At the beginning of the term, you will be given a chance to pick a paper you will present during the term. There are roughly four categories of papers from which you can choose:

  • Popular Differentially Private Machine Learning Algorithms

  • Differentially Private Data Generation

  • Differential privacy and other notions (causality, fairness, and interoperability) in ML

  • Privacy attack methods

The paper list can be found in the Syllabus. In case there are more students than the number of lecture slots to present, we can increase the number of papers to present in each lecture, which makes a team of presenters for each lecture.

Preparation

The presentation will be 60-65 minutes long, followed by Q&A and discussions for 10-15 mins. In your presentation, try to focus on these points:

  • What problem is the paper trying to solve?

  • Why do we care about this particular problem?

  • What are the SOTA (state of the art) methods?

  • How does this paper improve the SOTA?

  • How does the method work? If necessary, spend 20 mins or so to go over proofs if the theory part of the paper is what's novel.

  • What are the key results?

  • How is it evaluated?

  • What are the pros and cons of the proposed method?

  • What related problems are still open?

  • Why do you like/hate the proposed method?

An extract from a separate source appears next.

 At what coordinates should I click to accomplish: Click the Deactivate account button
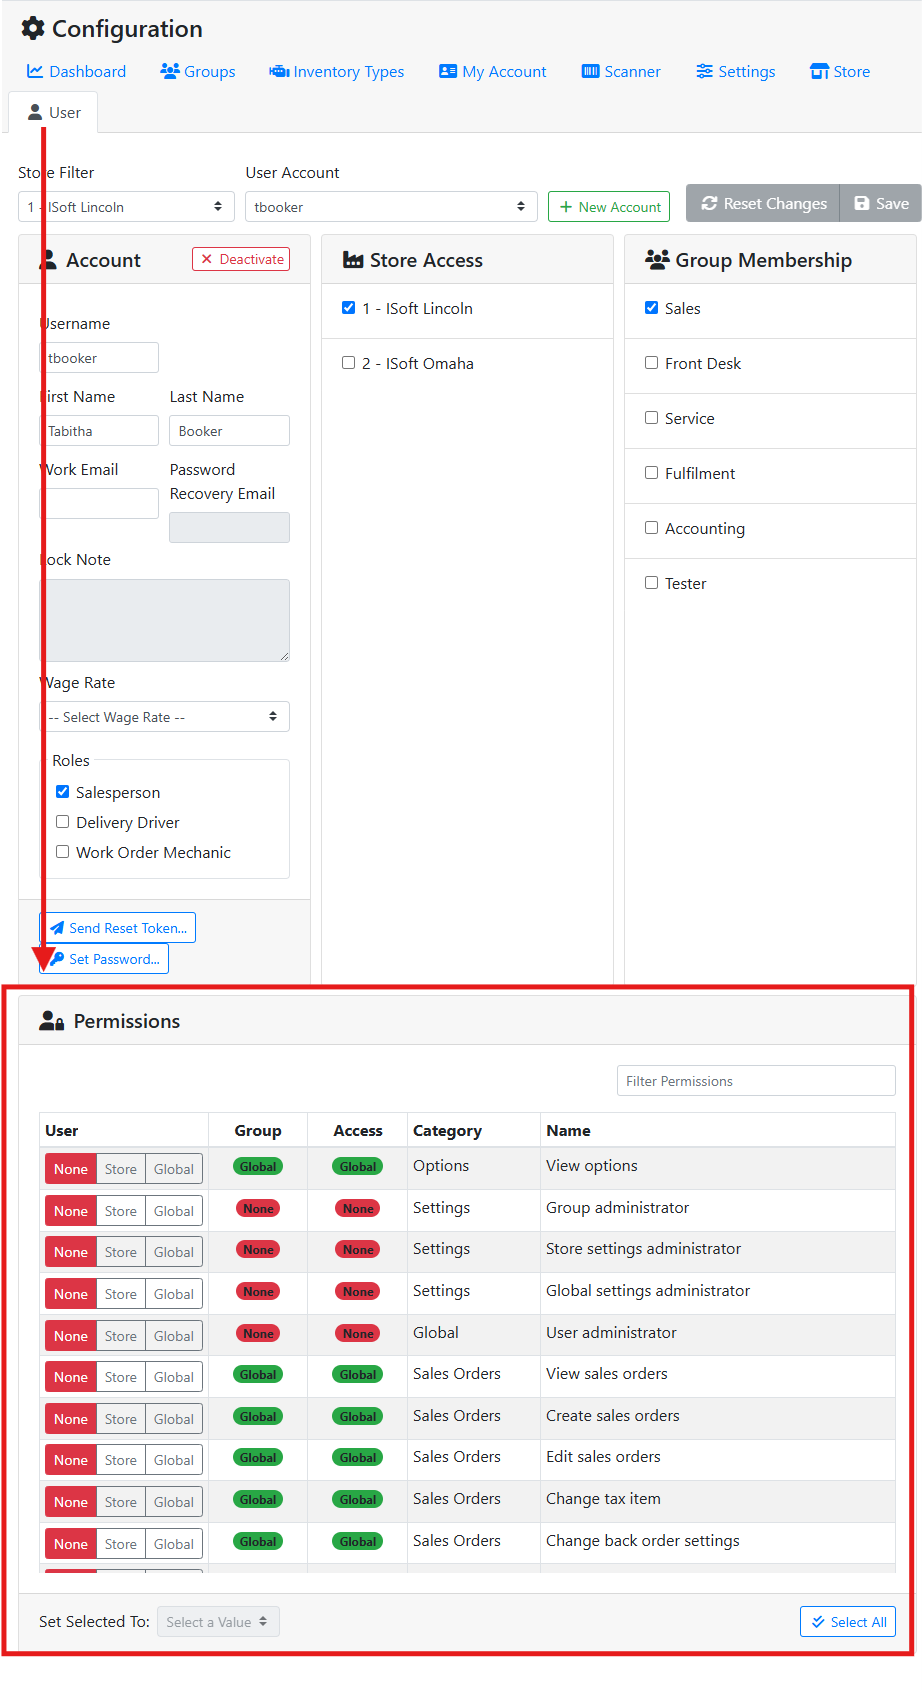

Preparation meeting with the instructor

You're required to meet with me a few days before your presentation (Please email me to arrange it, as there are no set office hours for this course). Before this meeting, read your assigned paper very thoroughly, and prepare some or full slides if you have time. During the meeting, we can discuss details if anything in the paper is unclear. You can do a quick test run with me if you already have slides fully prepared, or request whatever way I could help you with the presentation. I wouldn't emphasize the importance of eloquence in the presentation (although it would be nice to have that). But what's important is clarity in the key points addressed above. What matters is whether the students in the classroom, including yourself, feel like they learned something useful from your presentation.

Peer-to-peer grading

At the end of each class, I will send out a Google form, in which you can put the grade of the presentation and also put your feedback anonymously. I will then share the result with the presenter so the presenter can also use the feedback to improve his/her/their presentation skills in the future. The grade is between 0 and 10, where higher is better. For grading the presenter, please consider the following aspects:

  • Did I learn something useful today?

  • Was I able to follow the presentation?

  • Was my question well answered by the presenter?

  • Did the presentation cover several of the points above (written under Preparation)?

After the presentation

Email the instructor the presentation slides, which will be posted in the Syllabus.